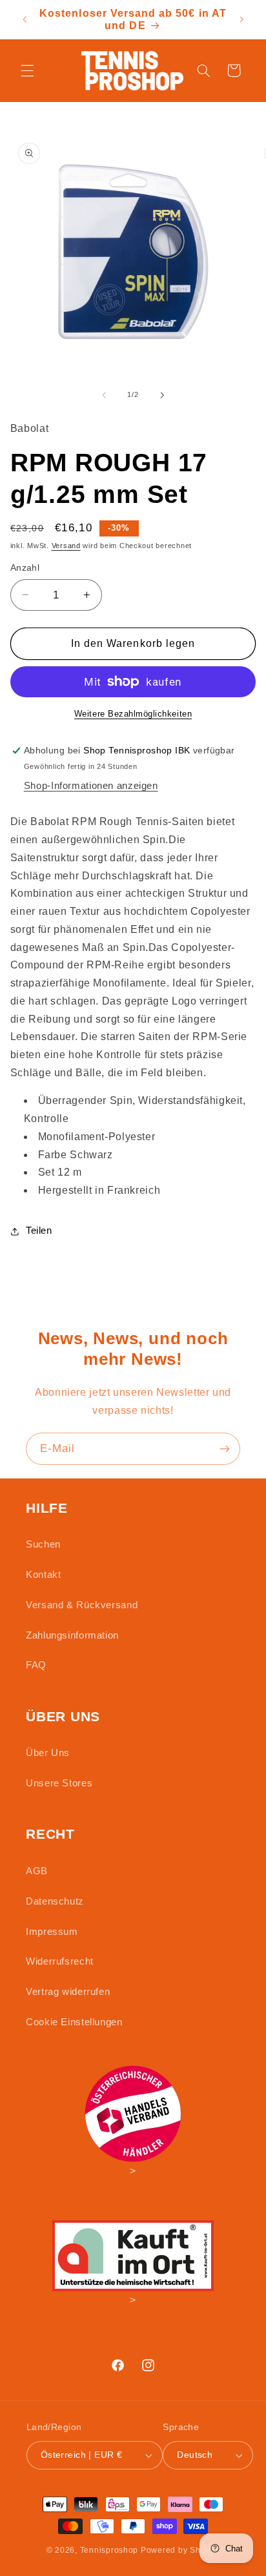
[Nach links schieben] (104, 395)
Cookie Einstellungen (74, 2022)
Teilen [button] (39, 1230)
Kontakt (43, 1574)
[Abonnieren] (225, 1448)
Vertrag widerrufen (68, 1992)
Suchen (43, 1544)
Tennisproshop (109, 2550)
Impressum (52, 1932)
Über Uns (48, 1753)
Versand (66, 545)
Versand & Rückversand (82, 1605)
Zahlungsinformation (72, 1635)
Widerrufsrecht (60, 1961)
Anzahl (25, 568)
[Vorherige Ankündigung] (24, 19)
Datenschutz (55, 1901)
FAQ (36, 1665)
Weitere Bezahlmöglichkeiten (133, 714)
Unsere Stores (59, 1783)
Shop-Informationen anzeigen (91, 786)
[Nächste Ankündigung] (241, 19)
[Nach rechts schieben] (162, 395)
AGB (37, 1871)
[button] (27, 70)
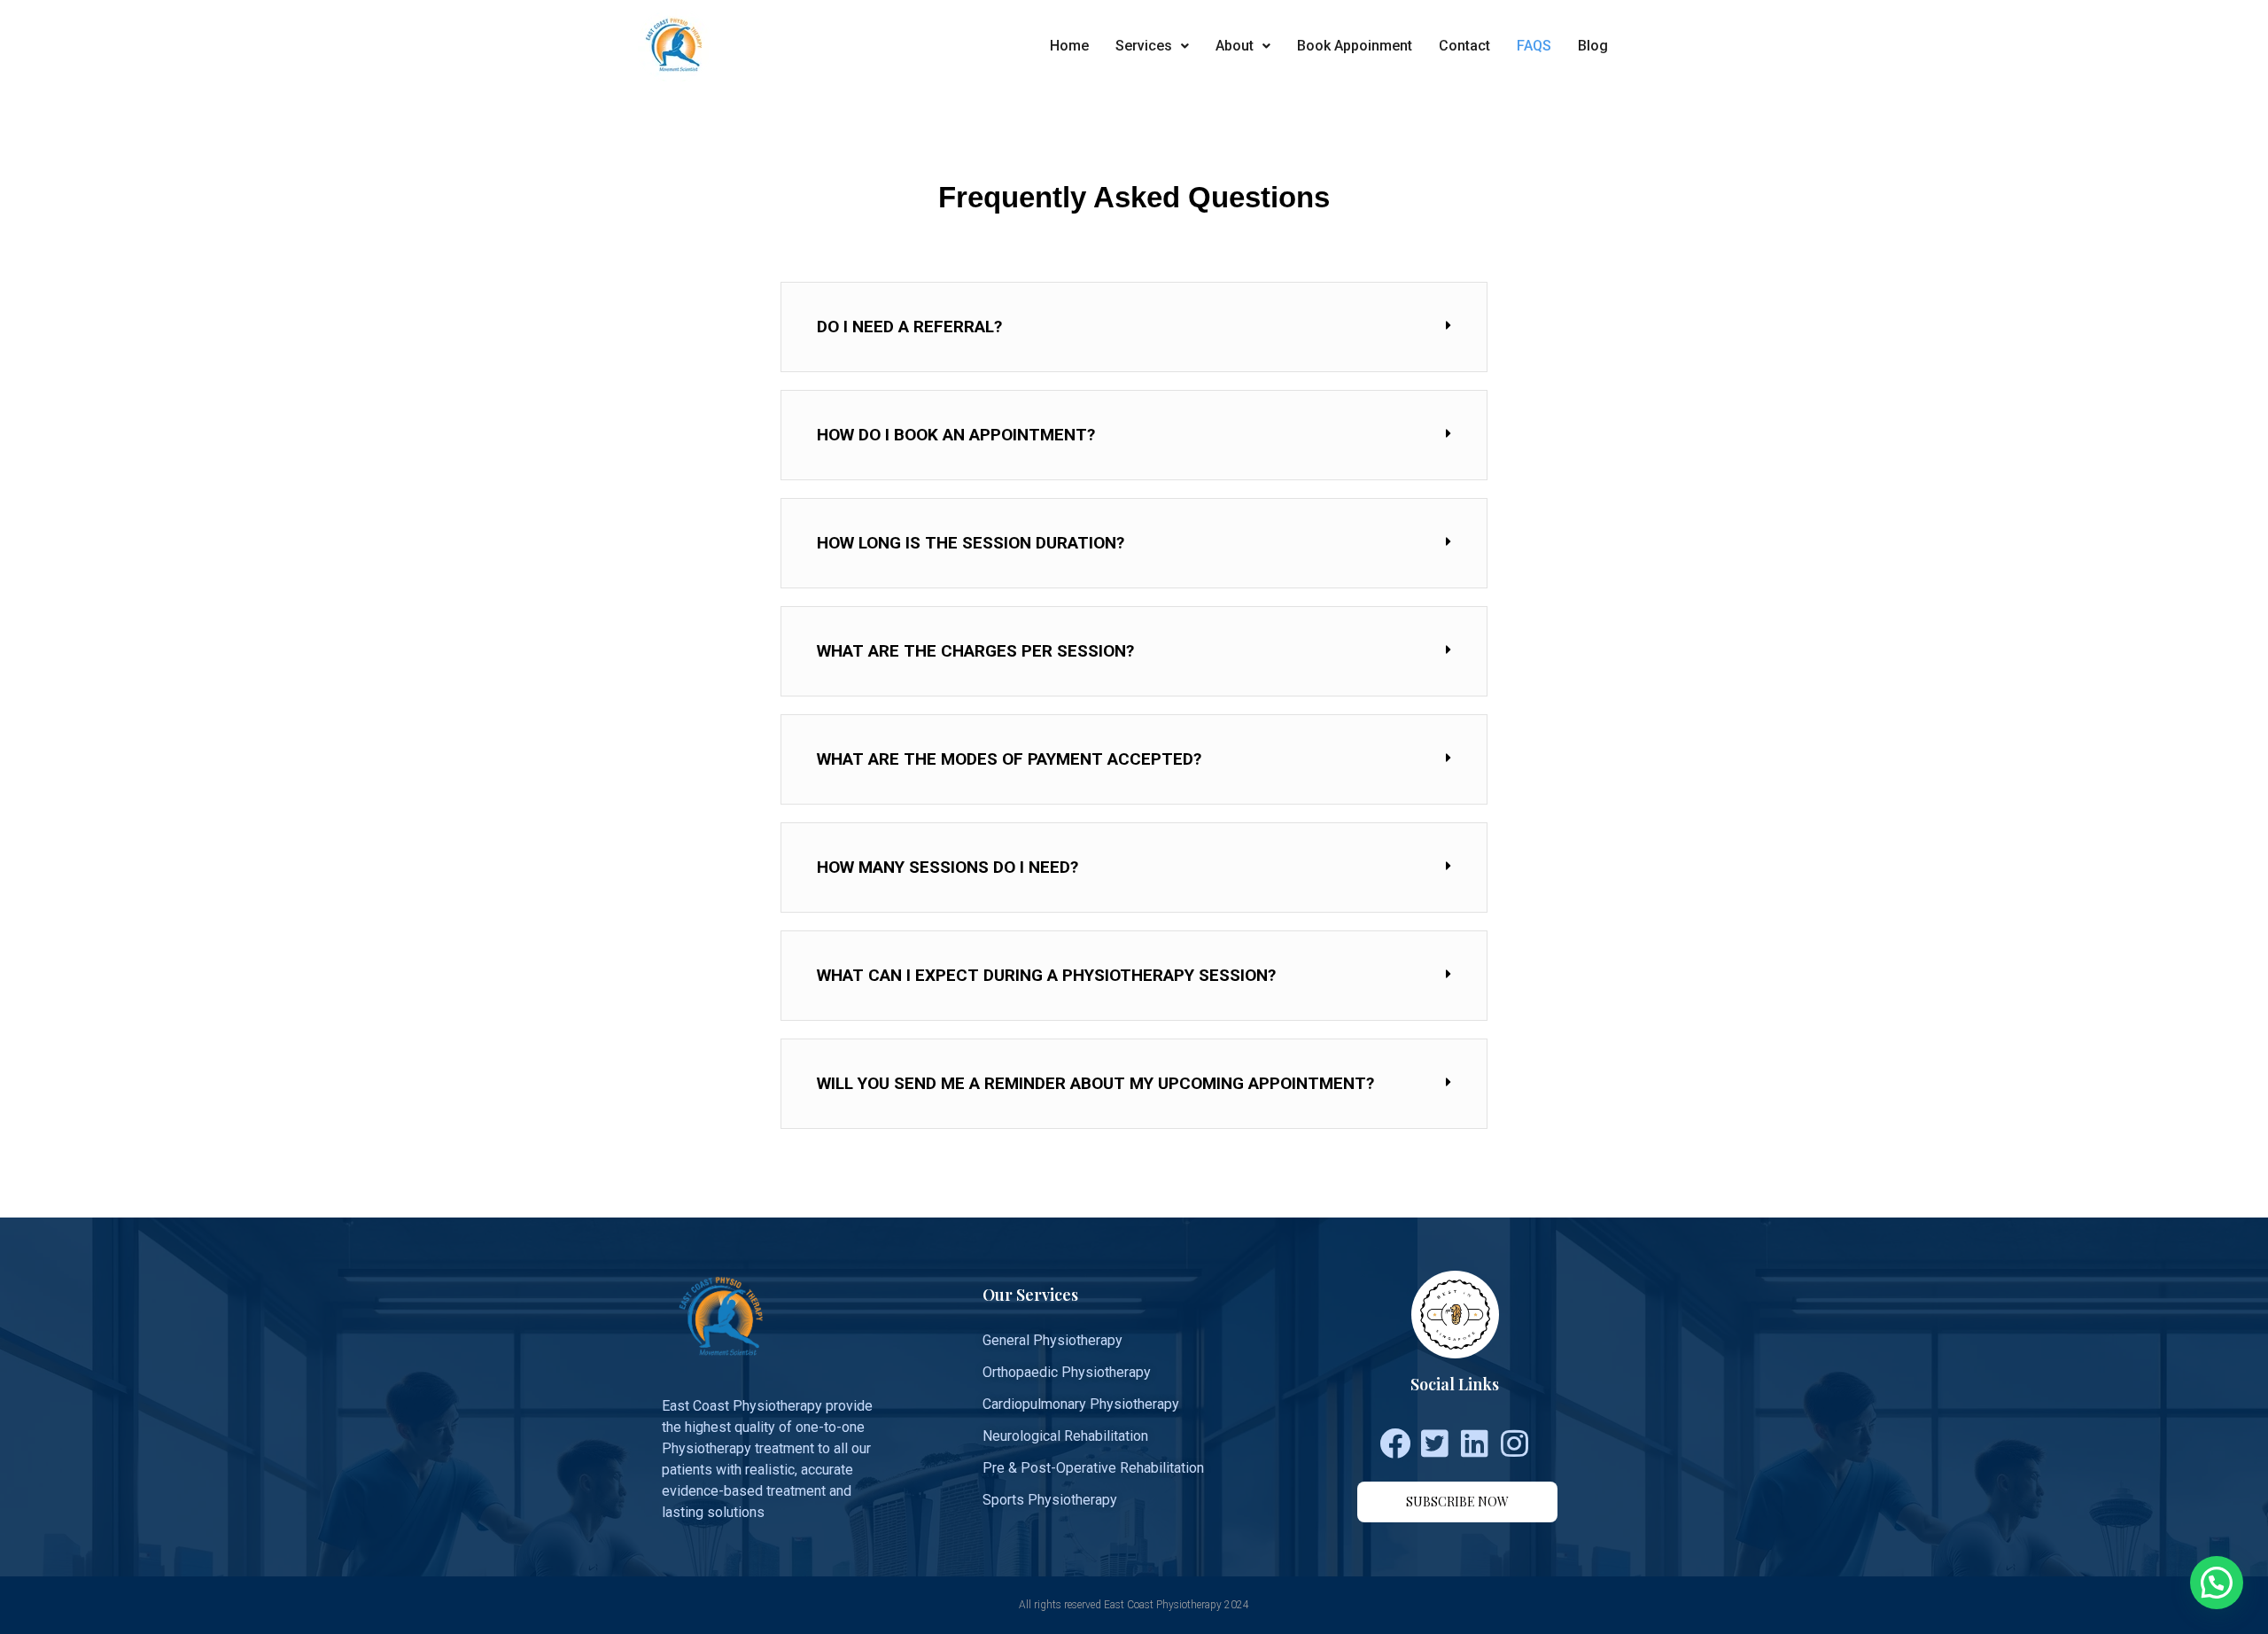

+++

What the task asks: Return every entry above exactly as written, with no pictures included.

Exercise result:
[Nach links schieben] (104, 395)
Cookie Einstellungen (74, 2022)
Teilen [button] (39, 1230)
Kontakt (43, 1574)
[Abonnieren] (225, 1448)
Vertrag widerrufen (68, 1992)
Suchen (43, 1544)
Tennisproshop (109, 2550)
Impressum (52, 1932)
Über Uns (48, 1753)
Versand (66, 545)
Versand & Rückversand (82, 1605)
Zahlungsinformation (72, 1635)
Widerrufsrecht (60, 1961)
Anzahl (25, 568)
[Vorherige Ankündigung] (24, 19)
Datenschutz (55, 1901)
FAQ (36, 1665)
Weitere Bezahlmöglichkeiten (133, 714)
Unsere Stores (59, 1783)
Shop-Informationen anzeigen (91, 786)
[Nächste Ankündigung] (241, 19)
[Nach rechts schieben] (162, 395)
AGB (37, 1871)
[button] (27, 70)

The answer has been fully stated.